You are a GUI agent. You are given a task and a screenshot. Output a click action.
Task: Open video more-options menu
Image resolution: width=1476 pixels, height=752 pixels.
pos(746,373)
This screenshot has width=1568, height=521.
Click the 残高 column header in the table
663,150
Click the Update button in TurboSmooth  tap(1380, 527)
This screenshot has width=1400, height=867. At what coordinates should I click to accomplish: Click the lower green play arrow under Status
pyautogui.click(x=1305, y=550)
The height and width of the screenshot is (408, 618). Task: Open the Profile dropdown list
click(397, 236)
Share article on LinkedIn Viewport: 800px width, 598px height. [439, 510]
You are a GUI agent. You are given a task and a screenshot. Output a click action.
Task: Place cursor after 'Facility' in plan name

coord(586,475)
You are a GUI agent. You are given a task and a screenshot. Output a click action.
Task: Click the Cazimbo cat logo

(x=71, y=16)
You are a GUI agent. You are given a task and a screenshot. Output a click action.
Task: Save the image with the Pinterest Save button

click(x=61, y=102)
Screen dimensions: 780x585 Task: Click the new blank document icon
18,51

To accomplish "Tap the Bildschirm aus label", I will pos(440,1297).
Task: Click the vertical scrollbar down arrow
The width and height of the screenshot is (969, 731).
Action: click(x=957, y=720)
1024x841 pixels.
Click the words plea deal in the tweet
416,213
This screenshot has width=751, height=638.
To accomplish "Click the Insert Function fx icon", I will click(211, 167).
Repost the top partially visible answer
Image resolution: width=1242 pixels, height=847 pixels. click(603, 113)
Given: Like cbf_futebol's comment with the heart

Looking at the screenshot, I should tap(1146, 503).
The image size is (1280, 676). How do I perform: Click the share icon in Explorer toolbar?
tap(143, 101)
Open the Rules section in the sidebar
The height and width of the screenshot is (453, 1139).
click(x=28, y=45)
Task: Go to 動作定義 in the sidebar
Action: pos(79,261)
────────────────
*Problem to solve*. Word for word, reproduce all of the material shown above.

*Result for this exercise*.
You are a GUI agent. You are given a task and a screenshot. Output a click action.
Task: Open video more-options menu
Image resolution: width=1476 pixels, height=752 pixels.
pos(746,373)
This screenshot has width=1568, height=521.
Click the 残高 column header in the table
663,150
Click the Update button in TurboSmooth  tap(1380, 527)
This screenshot has width=1400, height=867. At what coordinates should I click to accomplish: Click the lower green play arrow under Status
pyautogui.click(x=1305, y=550)
The height and width of the screenshot is (408, 618). Task: Open the Profile dropdown list
click(397, 236)
Share article on LinkedIn Viewport: 800px width, 598px height. [439, 510]
You are a GUI agent. You are given a task and a screenshot. Output a click action.
Task: Place cursor after 'Facility' in plan name

coord(586,475)
You are a GUI agent. You are given a task and a screenshot. Output a click action.
Task: Click the Cazimbo cat logo

(x=71, y=16)
You are a GUI agent. You are given a task and a screenshot. Output a click action.
Task: Save the image with the Pinterest Save button

click(x=61, y=102)
Screen dimensions: 780x585 Task: Click the new blank document icon
18,51

To accomplish "Tap the Bildschirm aus label", I will pos(440,1297).
Task: Click the vertical scrollbar down arrow
The width and height of the screenshot is (969, 731).
Action: click(x=957, y=720)
1024x841 pixels.
Click the words plea deal in the tweet
416,213
This screenshot has width=751, height=638.
To accomplish "Click the Insert Function fx icon", I will click(211, 167).
Repost the top partially visible answer
Image resolution: width=1242 pixels, height=847 pixels. click(603, 113)
Given: Like cbf_futebol's comment with the heart

Looking at the screenshot, I should tap(1146, 503).
The image size is (1280, 676). How do I perform: Click the share icon in Explorer toolbar?
tap(143, 101)
Open the Rules section in the sidebar
The height and width of the screenshot is (453, 1139).
click(x=28, y=45)
Task: Go to 動作定義 in the sidebar
Action: pos(79,261)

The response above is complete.